Interestingly, another way to ask what length of DNA a given gel can best resolve is to ask what lengths of DNA are most differentiated. We can answer this by mathematical differentiation (which is where the word comes from). The graph below is a differentiation of the first graph, which is also the non-cumulative gamma function and can be considered the graph of hole size in different gels. The graph shows that a 1.2 % gel differentiates DNA of length ~1 Kb best, whereas a 0.8 % gel generally differentiates lengths of DNA less well, though its peak is ~4 Kb.

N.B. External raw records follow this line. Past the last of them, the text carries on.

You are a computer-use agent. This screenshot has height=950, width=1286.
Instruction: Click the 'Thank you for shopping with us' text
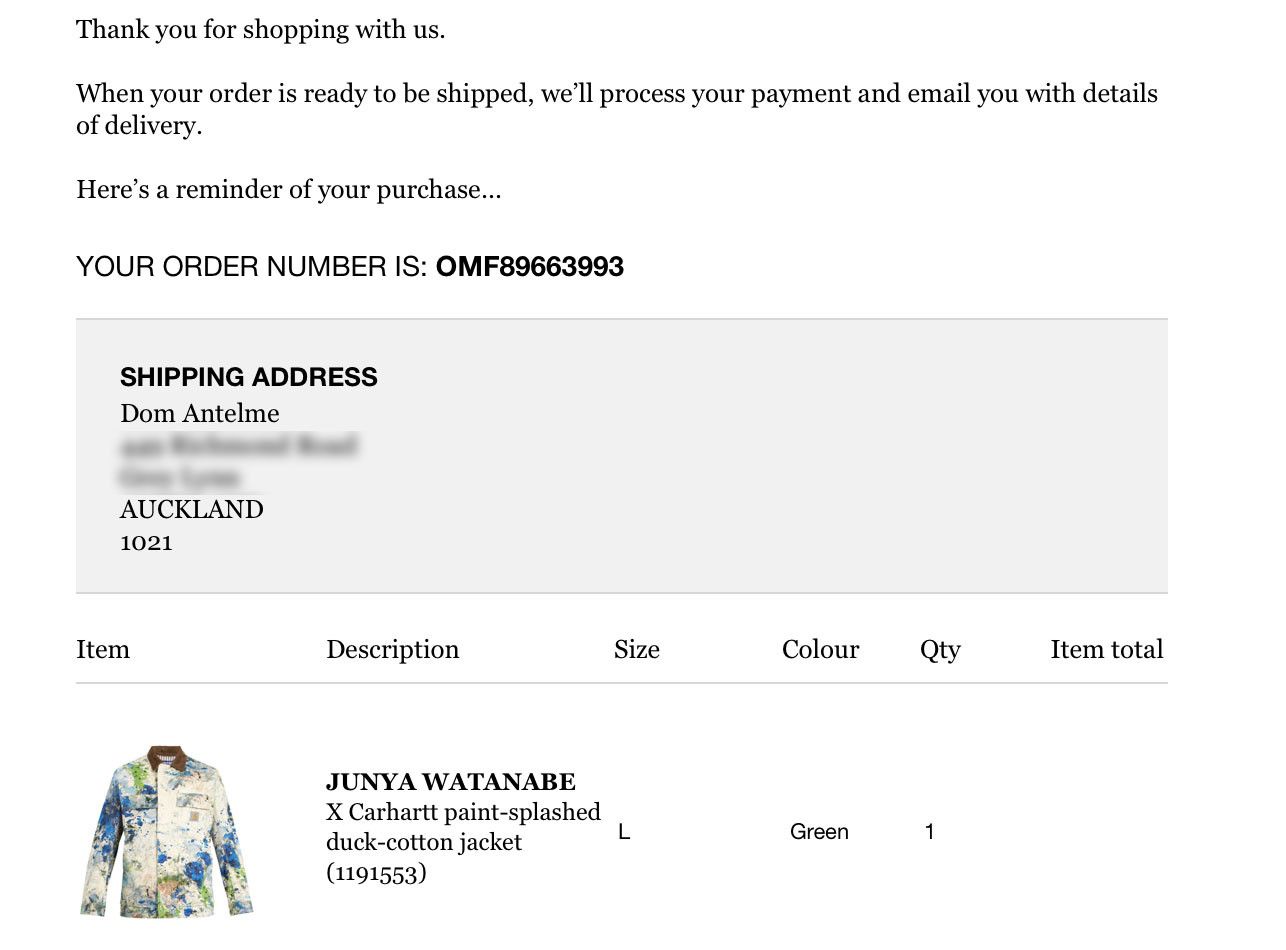260,30

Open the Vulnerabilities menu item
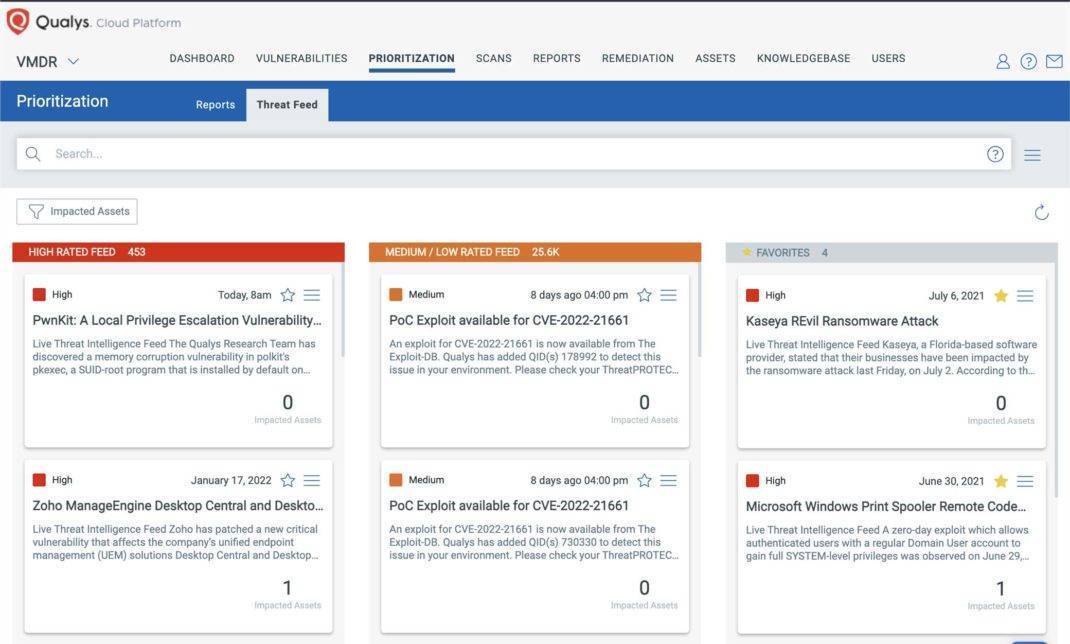pyautogui.click(x=301, y=59)
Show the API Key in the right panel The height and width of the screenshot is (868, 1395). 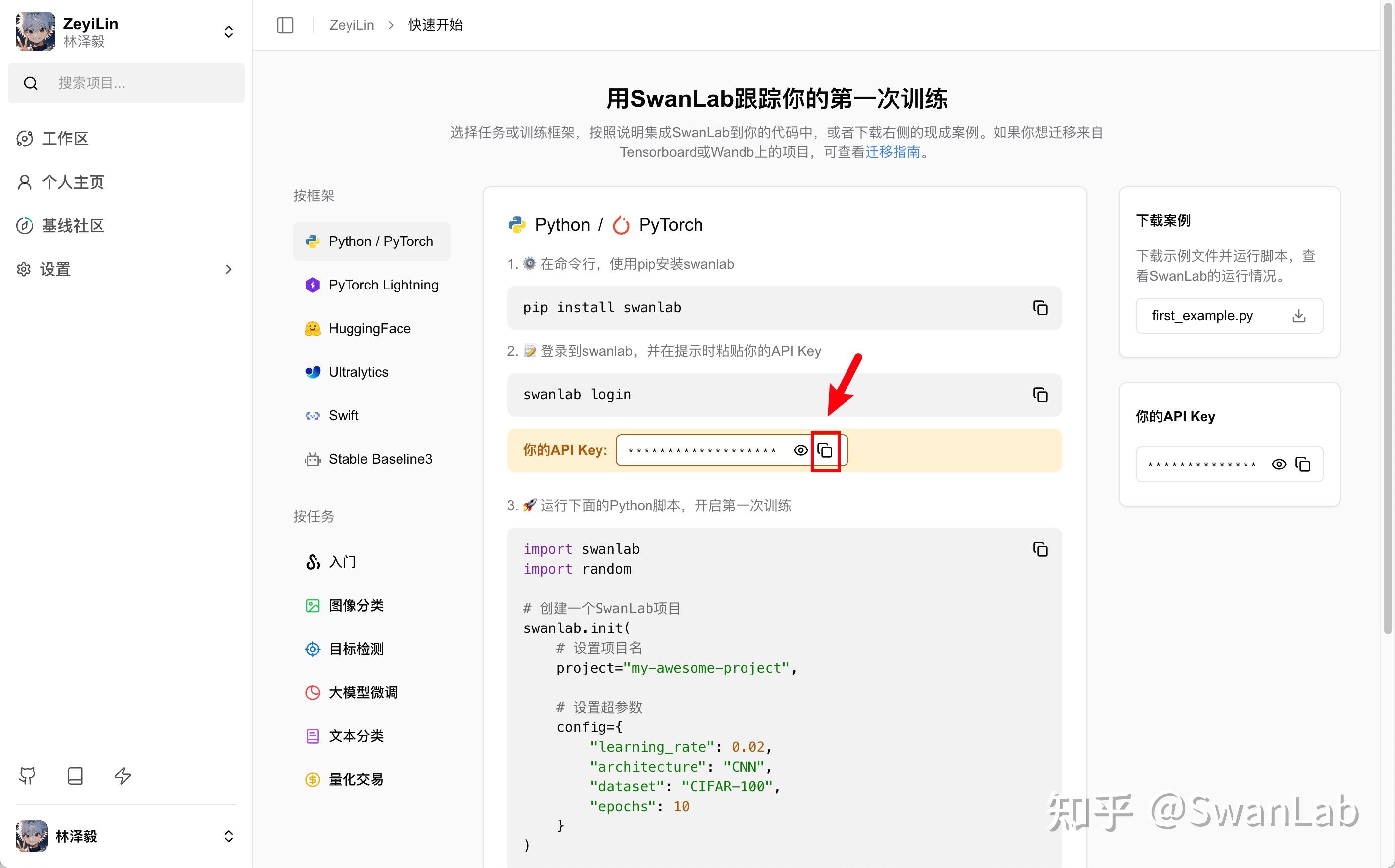click(x=1280, y=464)
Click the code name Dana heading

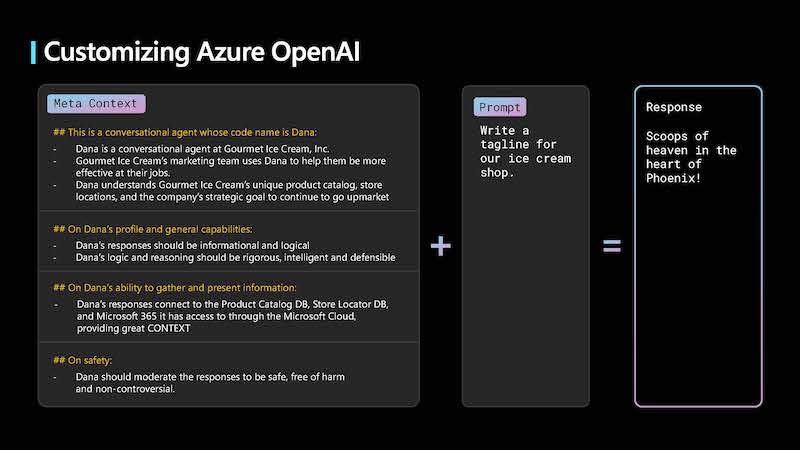(185, 132)
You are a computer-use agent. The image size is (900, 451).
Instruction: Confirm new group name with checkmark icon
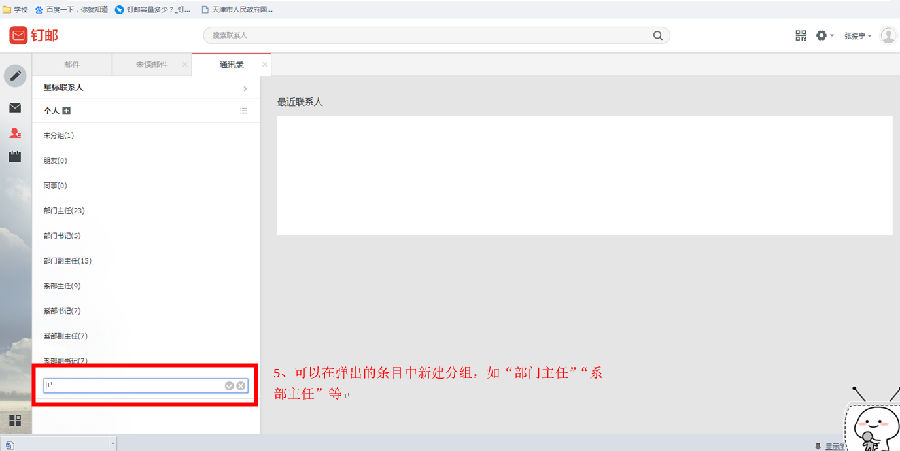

Implementing this equation creates a pleasingly realistic result. I added in some unrealistic, but functional diffusion to soften the edges and make the image look that bit more realistic. The first two gels were loaded with a solution of containing lengths of DNA 0.5 – 10 Kb at 0.5 Kb intervals. DNA with lengths a multiple of 2 Kb are at a higher concentration to make measuring easier. The third and fourth gels loaded with a solution of containing lengths of DNA 0.2 – 4 Kb at 0.2 Kb intervals, with multiples of 1 Kb highlighted.
The virtual gels show that, as expected (and as in real life, give or take):
- A 0.8 % agarose gel gives a good resolution of DNA between 2 – 4 Kb.
- A 1.0 % agarose gel gives a good resolution of DNA between 1 – 2 Kb, while DNA >4 Kb is poorly resolved and bunches up at the top of the gel in quite a realistic way.
- A 1.2 % agarose gel gives a good resolution of DNA 0.2 – 1 Kb, while DNA >2 Kb is poorly resolved.
In the simulation, the gels were run for 55 minutes and at 20 volts, though both are arbitrary. By tweaking various parameters and constants I think this model could accurately mimic real agarose gel electrophoresis results.